Pour mener notre réflexion, nous placerons tout d’abord la question de la violence dans le cadre du grand récit biblique et du projet de Dieu pour sa création. Puis, dans un deuxième temps, nous nous attarderons sur Christ lui-même, évoquant premièrement son enseignement mais aussi ce qui constitue le point culminant de son ministère et de l’ensemble du récit biblique : la croix. Finalement, ce sont les liens intrinsèques entre l’enseignement et la vie de Christ, d’une part, et la vocation de la communauté chrétienne, d’autre part, qui retiendront notre attention.
La violence et le projet de Dieu pour sa création
Si la lecture de la Bible nous apprend quelque chose sur la violence, c’est que le monde que Dieu a créé n’a pas toujours été ainsi : empreint de violence. Non, le monde et ce qui le remplit, Dieu l’avait créé bon, très bon même. C’était un monde où toutes choses vivaient en harmonie les unes avec les autres, et avec Dieu. Mais très tôt dans le récit biblique, une cassure est apparue. L’homme et la femme ont cru bon de vouloir vivre leur vie indépendamment de Dieu. Ils se sont détournés, rebellés contre leur créateur et ce que celui-ci désirait pour eux (c’est ce que nous appelons bien souvent « la Chute »).

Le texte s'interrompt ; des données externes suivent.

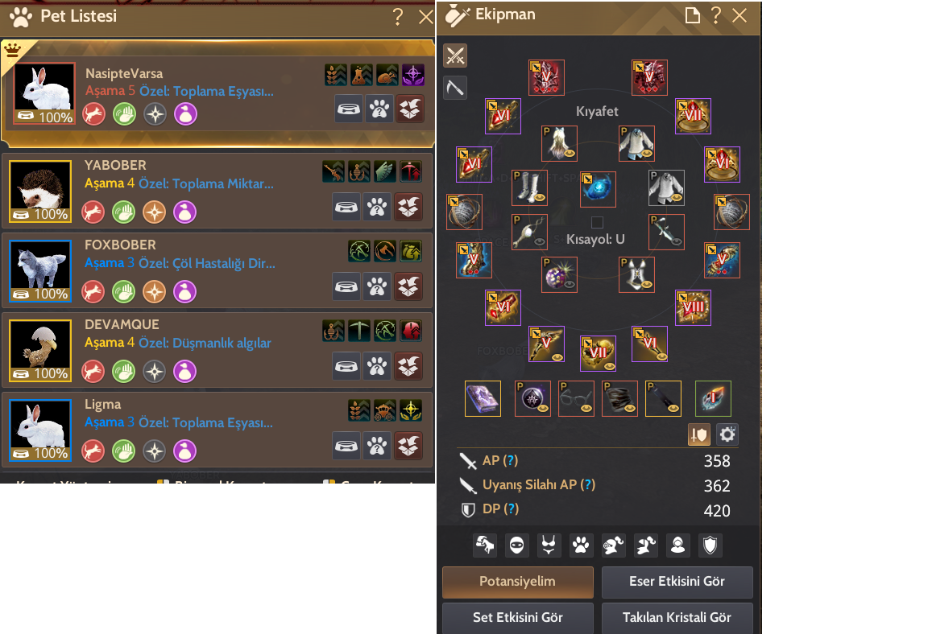Click the feed bowl icon for YABOBER pet
Image resolution: width=928 pixels, height=634 pixels.
click(x=347, y=208)
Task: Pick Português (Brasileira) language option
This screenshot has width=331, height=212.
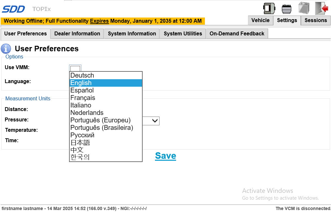Action: [x=102, y=128]
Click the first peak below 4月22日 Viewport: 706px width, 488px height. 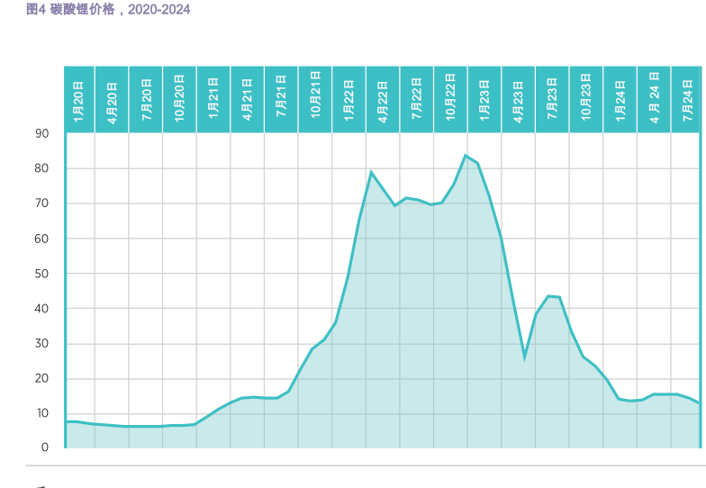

Or, le récit de la Genèse fait coïncider cette rébellion avec l’apparition de la violence dans le monde. C’est la violence qui est venue remplacer l’harmonie, l’intimité entre l’humanité et son Dieu. Juste après cette rébellion initiale d’ailleurs, Adam accuse injustement son épouse, Ève, d’être responsable de sa désobéissance. Caïn, ne supportant pas que l’offrande de son frère soit agréée par Dieu, l’assassine. Et tout s’accélère à partir de là, si bien que dès Genèse 6, nous lisons ces paroles terribles :
Le Seigneur vit que le mal des humains était grand sur la terre, et que leur cœur ne concevait jamais que des pensées mauvaises. Le Seigneur regretta d’avoir fait les humains sur la terre, et son cœur fut affligé.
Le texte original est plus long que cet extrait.